God created mankind in order to love them.
Love is the highest good in the universe.
Love must be freely chosen for it to be love.
For mankind to experience true love it must have free will.
Free will must allow for the possibility of good and evil choices or it is not free will.
For love to be chosen there has to be the opposite possibility of “not love.”
- If you have a God great and transcendent enough to be mad because he hasn’t stopped evil and suffering in the world, then you have to (at the same moment) have a God great and transcendent enough to have good reasons for allowing it to continue that you can’t know (you can’t have it both ways).
Common fallacy: If I can’t think of a reason God allows evil and suffering, then there can’t be one.
- Though we don’t know the reasons why he allows it to continue, he can’t be indifferent or un-caring, because the Christian God (unlike the gods of all the other religions) takes our misery and suffering so seriously that he is willing to get involved with it himself. On the cross, Jesus suffered with us.
What about natural evil? Earthquakes, tsunamis, famine, etc.
Why should we expect that nature should go our way? If there is no god, and nature is red in tooth and claw, the strong eat the weak every day. There's nothing more natural than that. And yet when we experience these things in our we lives think there's more to it than that. We think that it is more than just evolutionarily beneficial. We think these things are more than inconvenient, uncomfortable, or non-preferable. We actually think they are wrong and unjust. But where would we get the idea that they are unjust and not just the natural consequences of natural forces in an unguided universe?
C.S. Lewis writes: “My argument against God was that the universe seemed so cruel and unjust. But how had I got this idea of just and unjust? A man does not call a line crooked unless he has some idea of a straight line. What was I comparing this universe with when I called it unjust?…
Of course I could have given up my idea of justice by saying it was nothing but a private idea of my own. But if I did that, then my argument against God collapsed too – for the argument depended on saying that the world was really unjust, not simply that it did not happen to please my private fancies. Thus in the very act of trying to prove that God did not exist – in other words, that the whole of reality was senseless – I found I was forced to assume that one part of reality – namely my idea of justice – was full of sense…. Consequently atheism turns out to be too simple.”
Jesus provides resources for suffering that are unique to Christianity.
God himself suffers. He becomes fully human and enters into the brokenness of humanity. He submits himself to his own creation and suffers alongside. God is truly Emmanuel, God with us, even in our worst sufferings.

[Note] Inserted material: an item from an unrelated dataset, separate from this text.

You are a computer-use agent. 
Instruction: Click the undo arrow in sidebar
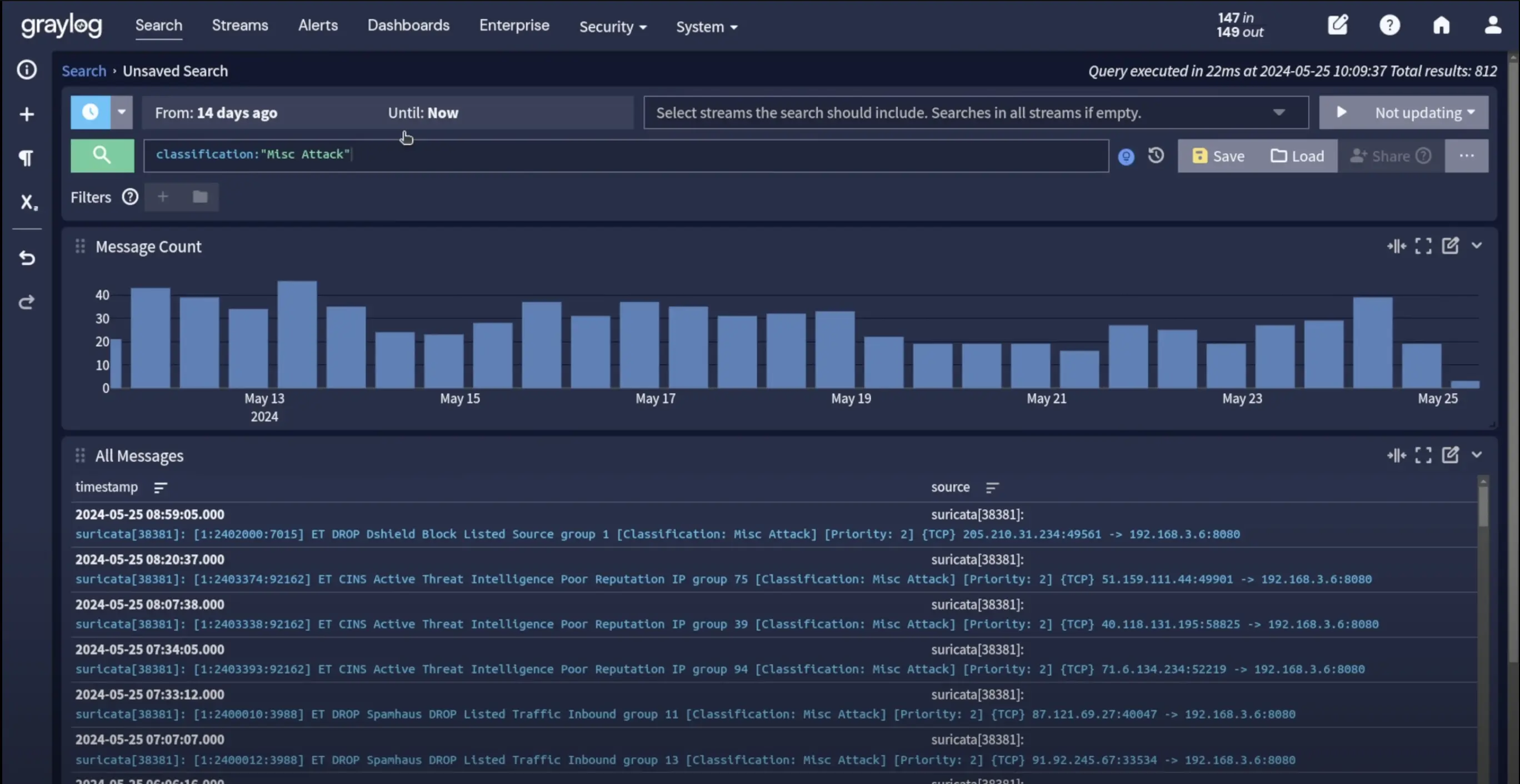[27, 258]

Purpose. God doesn't cause our suffering, but he can redeem it. Christianity provides an identity and meaning to life that suffering can't take away. It is a transcendent and eternal as its source.
Resurrection Hope. The Biblical view of things is resurrection—not a future that is just a consolation for the life we never had but a restoration of the life you always wanted. This means that every horrible thing that ever happened will not only be undone and repaired but will in some way make the eventual glory and joy even greater.
- S. Lewis wrote: “They say of some temporal suffering, “No future bliss can make up for it,” not knowing that Heaven, once attained, will work backwards and turn even that agony into a glory.”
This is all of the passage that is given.